Repeat precisely the span of lines below that opens with the line containing "Given: Click the create new layer icon" and closes with the line containing "Viewport: 980px width, 554px height.", both included.
◆ ◆ ◆ ◆ ◆ ◆ ◆
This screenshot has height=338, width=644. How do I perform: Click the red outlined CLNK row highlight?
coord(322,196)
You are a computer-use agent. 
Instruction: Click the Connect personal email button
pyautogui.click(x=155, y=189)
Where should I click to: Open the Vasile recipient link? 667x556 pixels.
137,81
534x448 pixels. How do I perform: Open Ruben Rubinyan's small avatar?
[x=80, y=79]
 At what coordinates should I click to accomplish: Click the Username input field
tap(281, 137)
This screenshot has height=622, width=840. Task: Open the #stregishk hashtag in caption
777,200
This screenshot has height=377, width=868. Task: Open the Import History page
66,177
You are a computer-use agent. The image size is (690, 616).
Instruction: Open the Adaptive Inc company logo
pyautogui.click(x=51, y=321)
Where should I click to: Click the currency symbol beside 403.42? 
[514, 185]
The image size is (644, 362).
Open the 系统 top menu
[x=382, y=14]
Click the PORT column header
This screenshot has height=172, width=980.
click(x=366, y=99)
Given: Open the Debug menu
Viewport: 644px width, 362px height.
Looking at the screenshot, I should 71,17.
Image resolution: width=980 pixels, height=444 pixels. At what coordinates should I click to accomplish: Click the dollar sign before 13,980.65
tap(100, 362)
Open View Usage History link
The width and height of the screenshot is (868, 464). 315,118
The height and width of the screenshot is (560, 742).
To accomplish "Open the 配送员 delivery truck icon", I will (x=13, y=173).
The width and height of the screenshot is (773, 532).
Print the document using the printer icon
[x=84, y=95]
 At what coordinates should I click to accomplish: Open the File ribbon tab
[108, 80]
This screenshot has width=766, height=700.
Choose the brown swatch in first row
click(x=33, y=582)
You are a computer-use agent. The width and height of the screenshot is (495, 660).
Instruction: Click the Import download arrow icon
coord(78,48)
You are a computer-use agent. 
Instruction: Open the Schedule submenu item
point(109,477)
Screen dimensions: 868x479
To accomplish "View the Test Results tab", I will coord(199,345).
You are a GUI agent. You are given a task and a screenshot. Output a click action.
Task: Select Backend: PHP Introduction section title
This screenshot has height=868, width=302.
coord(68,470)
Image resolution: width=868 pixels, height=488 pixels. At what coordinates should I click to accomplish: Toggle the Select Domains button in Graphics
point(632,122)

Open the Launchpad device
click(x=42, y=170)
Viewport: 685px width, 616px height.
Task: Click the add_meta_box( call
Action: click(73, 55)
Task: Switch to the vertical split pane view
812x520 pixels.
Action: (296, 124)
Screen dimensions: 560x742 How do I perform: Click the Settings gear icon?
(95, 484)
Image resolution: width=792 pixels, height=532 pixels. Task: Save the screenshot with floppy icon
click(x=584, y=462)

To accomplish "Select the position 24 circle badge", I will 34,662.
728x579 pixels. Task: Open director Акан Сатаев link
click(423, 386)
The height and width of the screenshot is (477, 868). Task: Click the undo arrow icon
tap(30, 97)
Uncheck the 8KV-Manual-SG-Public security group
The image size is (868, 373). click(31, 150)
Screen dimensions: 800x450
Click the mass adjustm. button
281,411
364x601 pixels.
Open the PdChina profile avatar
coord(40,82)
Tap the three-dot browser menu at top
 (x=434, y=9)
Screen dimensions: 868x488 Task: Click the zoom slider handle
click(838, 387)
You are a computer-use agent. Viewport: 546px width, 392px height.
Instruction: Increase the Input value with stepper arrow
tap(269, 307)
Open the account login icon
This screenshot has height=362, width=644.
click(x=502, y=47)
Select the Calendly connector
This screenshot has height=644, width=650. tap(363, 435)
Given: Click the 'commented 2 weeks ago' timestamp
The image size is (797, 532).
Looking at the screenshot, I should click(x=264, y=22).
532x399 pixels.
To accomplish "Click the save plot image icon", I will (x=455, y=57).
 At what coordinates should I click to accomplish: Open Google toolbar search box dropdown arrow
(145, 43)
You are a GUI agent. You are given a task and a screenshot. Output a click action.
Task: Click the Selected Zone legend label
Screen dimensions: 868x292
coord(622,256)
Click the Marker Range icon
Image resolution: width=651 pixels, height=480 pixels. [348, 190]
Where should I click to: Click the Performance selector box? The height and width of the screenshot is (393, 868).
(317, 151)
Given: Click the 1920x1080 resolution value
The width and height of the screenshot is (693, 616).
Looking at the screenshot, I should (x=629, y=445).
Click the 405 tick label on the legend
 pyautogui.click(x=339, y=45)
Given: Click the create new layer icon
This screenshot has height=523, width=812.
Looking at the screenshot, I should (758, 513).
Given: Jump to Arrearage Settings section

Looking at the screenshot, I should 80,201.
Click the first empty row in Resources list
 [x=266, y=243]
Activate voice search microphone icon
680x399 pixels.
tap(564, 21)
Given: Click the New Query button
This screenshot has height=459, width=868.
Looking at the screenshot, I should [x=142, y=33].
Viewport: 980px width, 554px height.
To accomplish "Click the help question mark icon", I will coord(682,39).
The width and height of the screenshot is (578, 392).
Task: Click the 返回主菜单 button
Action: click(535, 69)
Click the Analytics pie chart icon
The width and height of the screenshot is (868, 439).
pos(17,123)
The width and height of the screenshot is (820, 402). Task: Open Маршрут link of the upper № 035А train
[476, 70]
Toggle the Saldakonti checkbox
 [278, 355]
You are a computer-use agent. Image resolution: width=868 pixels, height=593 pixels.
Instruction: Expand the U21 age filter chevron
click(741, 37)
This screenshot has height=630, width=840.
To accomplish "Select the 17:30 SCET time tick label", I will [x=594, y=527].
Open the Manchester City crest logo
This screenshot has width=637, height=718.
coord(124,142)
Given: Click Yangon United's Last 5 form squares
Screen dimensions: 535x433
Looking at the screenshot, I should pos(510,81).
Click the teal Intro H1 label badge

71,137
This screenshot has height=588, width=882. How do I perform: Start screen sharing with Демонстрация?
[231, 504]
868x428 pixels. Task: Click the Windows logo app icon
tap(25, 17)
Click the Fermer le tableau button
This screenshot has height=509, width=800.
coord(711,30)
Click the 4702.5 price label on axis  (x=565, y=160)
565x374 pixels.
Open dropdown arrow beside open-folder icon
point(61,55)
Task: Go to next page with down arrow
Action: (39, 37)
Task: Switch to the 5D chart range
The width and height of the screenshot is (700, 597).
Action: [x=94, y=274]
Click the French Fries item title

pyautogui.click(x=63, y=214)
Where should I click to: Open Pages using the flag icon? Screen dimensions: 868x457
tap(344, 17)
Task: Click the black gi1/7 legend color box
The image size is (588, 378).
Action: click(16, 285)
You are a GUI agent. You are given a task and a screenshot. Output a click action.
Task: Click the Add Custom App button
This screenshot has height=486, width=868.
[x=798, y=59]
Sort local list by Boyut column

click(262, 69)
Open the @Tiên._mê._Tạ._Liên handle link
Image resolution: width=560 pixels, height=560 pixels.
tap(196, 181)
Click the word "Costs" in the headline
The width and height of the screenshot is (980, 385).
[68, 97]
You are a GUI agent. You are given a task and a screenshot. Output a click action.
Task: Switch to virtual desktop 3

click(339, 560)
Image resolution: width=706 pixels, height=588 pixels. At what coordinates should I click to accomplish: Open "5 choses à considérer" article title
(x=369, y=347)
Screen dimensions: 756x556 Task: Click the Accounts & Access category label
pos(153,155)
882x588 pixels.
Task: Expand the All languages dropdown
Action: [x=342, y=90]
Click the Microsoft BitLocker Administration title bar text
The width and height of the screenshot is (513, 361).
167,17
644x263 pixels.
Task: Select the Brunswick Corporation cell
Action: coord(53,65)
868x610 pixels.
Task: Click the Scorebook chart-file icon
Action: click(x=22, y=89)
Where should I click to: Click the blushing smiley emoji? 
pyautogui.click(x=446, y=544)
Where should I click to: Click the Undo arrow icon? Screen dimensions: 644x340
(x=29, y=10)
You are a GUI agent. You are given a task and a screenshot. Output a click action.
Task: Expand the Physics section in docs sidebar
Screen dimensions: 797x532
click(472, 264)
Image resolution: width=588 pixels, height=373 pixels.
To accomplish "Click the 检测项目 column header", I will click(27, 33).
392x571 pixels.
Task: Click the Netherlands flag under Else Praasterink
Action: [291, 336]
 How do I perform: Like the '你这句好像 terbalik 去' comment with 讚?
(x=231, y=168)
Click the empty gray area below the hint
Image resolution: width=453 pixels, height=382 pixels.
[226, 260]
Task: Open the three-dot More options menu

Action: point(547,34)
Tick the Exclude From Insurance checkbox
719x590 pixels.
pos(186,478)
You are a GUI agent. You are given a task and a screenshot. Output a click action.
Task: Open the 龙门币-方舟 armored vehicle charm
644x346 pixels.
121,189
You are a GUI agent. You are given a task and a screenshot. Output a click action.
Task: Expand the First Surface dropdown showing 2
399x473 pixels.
◆ ◆ ◆ ◆ ◆ ◆ ◆
(Response to this exercise):
Given: Click the create new layer icon
This screenshot has height=523, width=812.
Looking at the screenshot, I should (758, 513).
Given: Jump to Arrearage Settings section

Looking at the screenshot, I should 80,201.
Click the first empty row in Resources list
 [x=266, y=243]
Activate voice search microphone icon
680x399 pixels.
tap(564, 21)
Given: Click the New Query button
This screenshot has height=459, width=868.
Looking at the screenshot, I should [x=142, y=33].
Viewport: 980px width, 554px height.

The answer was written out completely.